You have pretty much said everything already ;-)

C99 (it's the only version I have here) says about SHRT_MAX and others:

"the following shall be replaced by expressions that have the same type as 
would an expression that is an object of the corresponding type converted 
according to the integer promotions."

integer promotion for a short means int, and for an unsigned short it 
means either int or unsigned int depending on their relative size.

"0 + " is indeed a random way to force type promotion (note the sentence I 
added in the comment above __GMP_USHRT_MAX).

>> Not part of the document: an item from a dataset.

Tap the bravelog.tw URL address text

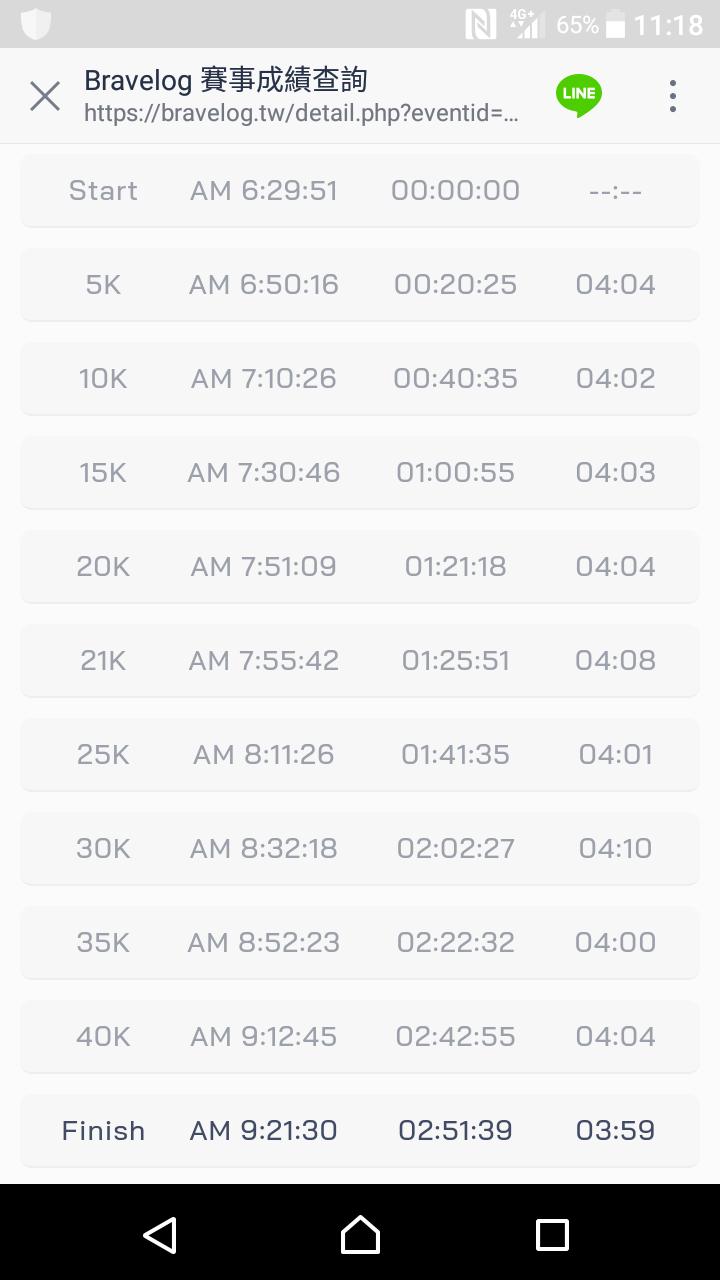pyautogui.click(x=301, y=113)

I made the change so that the type of USHRT_MAX is the same whether it 
comes from limits.h or from gmp.

The type is mostly irrelevant, except that we have a few printf calls in 
the testsuite where we were using "%hX".

For gmp-5.3 (not this one, the one after that), I think we should remove 
__GMP_USHRT_MAX altogether and forcibly include limits.h in gmp.h (it 
isn't comparable to stdio.h). We would also remove all the related code in 
gmp-impl.h, and half of my patch would become irrelevant. (I didn't want 
to do it so close to the release, but it would only take a few minutes if 
you want me to do it for 5.2)


So, do you agree with the change? (care to add a suitable comment?)
Or would you prefer a different change?